WORK TO COMPLETE => Please carry on with the message on XML tag syntax below, picking up right after its final sentence.

SOURCE PASSAGE =>
It depends on the situation.
>...
> Having both named & unnamed close-tags (a la SGML's </>) would allow
> to favour readability for small trees (the leaves), and using named
> close-tags for bigger nodes (favouring error reporting).
As the document I referenced said:
"XML is not perfect. For instance, it might be better if the tagnames in
the end-tag could be omitted. I was a strong proponent of this, but
there was a sense that this would make it more difficult to process with
simplistic text manipulation tools such as regular expression-based
languages."
So you won't get an argument from me on that point.
>...
> Well, it depends what XML is for. If the purpose is literate
> documentation, it is nice. If the purpose is programming (think XSLT),
> I much prefer *any* other syntax (including Cobol!).

Stored dataset items
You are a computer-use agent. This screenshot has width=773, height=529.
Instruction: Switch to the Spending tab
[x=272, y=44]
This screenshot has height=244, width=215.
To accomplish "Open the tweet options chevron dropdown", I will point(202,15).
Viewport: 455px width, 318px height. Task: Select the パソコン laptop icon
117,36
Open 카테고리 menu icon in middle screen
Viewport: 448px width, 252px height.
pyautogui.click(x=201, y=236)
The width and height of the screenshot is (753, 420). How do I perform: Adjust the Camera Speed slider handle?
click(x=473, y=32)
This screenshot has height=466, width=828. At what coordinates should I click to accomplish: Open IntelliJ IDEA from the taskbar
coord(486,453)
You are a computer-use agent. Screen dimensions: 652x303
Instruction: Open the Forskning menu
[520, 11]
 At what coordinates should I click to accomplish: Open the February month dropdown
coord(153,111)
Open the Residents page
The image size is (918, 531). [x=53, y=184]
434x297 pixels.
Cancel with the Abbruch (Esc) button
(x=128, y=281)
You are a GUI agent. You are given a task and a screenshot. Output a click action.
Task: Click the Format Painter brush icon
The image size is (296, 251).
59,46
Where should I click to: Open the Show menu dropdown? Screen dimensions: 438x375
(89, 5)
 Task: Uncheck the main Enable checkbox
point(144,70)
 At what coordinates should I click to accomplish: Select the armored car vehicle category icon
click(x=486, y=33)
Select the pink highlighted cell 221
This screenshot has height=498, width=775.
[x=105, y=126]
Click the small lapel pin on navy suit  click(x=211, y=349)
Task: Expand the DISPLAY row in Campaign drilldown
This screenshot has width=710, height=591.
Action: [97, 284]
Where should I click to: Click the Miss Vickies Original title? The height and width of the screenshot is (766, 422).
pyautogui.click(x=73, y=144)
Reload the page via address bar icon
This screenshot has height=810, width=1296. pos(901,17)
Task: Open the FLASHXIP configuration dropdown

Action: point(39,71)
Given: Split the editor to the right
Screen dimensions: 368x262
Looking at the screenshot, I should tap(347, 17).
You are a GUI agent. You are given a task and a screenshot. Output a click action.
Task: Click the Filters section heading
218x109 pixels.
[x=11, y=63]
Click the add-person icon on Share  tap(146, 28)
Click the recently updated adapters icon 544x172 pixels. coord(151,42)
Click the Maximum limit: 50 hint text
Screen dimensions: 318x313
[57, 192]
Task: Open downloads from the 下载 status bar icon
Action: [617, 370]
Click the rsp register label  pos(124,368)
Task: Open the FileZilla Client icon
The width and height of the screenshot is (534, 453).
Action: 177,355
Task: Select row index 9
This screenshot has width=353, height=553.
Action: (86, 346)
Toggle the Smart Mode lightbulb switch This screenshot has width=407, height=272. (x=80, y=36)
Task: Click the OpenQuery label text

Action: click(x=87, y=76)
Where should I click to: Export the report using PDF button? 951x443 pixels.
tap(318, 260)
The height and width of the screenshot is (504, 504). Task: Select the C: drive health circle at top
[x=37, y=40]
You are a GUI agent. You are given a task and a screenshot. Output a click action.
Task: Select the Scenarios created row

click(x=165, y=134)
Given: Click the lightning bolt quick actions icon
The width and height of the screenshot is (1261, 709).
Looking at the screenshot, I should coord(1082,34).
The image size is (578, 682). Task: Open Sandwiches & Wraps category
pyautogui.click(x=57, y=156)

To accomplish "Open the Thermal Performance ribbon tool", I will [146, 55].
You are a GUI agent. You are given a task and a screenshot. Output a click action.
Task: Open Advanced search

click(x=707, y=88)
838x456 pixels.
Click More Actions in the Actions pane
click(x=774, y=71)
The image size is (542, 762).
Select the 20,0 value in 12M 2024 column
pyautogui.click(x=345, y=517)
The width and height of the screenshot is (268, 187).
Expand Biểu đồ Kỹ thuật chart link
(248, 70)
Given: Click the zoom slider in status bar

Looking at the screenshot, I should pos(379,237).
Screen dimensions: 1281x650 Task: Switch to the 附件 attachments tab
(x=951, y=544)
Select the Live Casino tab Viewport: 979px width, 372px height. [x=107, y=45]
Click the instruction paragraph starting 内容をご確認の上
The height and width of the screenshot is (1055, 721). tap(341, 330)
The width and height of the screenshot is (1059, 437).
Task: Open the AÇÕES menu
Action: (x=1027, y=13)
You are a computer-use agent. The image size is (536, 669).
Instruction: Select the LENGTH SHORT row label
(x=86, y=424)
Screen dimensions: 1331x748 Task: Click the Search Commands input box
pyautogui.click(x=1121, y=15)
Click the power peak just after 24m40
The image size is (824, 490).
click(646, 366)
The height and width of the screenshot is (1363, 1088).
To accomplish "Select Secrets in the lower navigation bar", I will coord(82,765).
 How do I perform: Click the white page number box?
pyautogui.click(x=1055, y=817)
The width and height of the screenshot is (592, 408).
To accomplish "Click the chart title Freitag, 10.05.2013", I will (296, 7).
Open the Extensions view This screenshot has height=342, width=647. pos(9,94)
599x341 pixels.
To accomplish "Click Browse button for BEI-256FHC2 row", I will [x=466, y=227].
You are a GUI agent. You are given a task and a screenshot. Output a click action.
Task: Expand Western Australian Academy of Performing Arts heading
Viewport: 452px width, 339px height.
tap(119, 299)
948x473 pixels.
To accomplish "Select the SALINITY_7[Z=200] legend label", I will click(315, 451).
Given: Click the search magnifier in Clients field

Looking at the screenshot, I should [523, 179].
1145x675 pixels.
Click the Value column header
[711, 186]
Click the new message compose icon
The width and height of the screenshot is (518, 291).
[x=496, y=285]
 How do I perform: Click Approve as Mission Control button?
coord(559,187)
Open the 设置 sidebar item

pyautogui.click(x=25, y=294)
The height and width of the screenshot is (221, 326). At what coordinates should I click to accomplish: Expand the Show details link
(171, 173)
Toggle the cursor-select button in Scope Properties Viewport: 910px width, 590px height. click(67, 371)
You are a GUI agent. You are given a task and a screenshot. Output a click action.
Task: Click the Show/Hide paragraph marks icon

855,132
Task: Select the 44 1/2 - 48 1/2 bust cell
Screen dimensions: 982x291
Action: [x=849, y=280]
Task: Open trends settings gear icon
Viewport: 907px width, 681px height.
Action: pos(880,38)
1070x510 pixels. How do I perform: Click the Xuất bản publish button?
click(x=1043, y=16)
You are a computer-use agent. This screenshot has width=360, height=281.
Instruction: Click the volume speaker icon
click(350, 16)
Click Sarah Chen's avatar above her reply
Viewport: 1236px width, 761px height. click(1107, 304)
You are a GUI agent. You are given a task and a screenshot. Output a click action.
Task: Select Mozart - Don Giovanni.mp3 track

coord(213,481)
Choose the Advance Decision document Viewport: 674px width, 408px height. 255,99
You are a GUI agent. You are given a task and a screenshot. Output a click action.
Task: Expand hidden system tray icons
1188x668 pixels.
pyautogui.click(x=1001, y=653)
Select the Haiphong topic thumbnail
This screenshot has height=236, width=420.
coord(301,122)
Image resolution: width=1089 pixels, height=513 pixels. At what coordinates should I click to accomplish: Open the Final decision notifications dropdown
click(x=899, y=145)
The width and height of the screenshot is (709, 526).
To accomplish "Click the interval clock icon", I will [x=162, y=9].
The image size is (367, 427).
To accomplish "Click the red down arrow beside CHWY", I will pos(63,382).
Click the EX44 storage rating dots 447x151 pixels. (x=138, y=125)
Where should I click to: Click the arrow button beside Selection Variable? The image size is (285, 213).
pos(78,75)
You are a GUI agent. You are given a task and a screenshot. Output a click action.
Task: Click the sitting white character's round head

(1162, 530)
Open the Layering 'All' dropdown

RESULT =>
Well XML is not designed to be a basis for programming languages and
XSLT is not really intended to be a general purpose programming
language. It is an XML processing language that allows you to express
patterns of XML to create *in XML*.
> And XML escaping syntax is nicely generic, but quite ugly.
I don't think this is the best forum to go through a full critique of
XML's syntactic choices. Every person has a list of things they would
change. Unfortunately the lists don't converge enough to actually create
a constituency for change. I'll quote myself again:
"We could continue all day discussing minor changes but many of those
decisions were made in the 1980s, as part of SGML's standardization
process. I'll agree emphatically that XML is not perfect -- just better
for its problem domain than s-expressions."
>...
> I do agree Lisp s-exprs can't replace XML. I only dream XML would have
> been nicer...
Then we're in broad agreement.
> ... Especially when people want XML everywhere (any idea how
> /etc/group would like like? :-( )
<groups>
<group name="wheel" passwd="XXXX" gid="0" user_list="root paul john"/>
<group name="..." passwd="..." gid="..." user_list="..."/>
</groups>
I don't see a big problem...a little more verbose, but also a little
more readable.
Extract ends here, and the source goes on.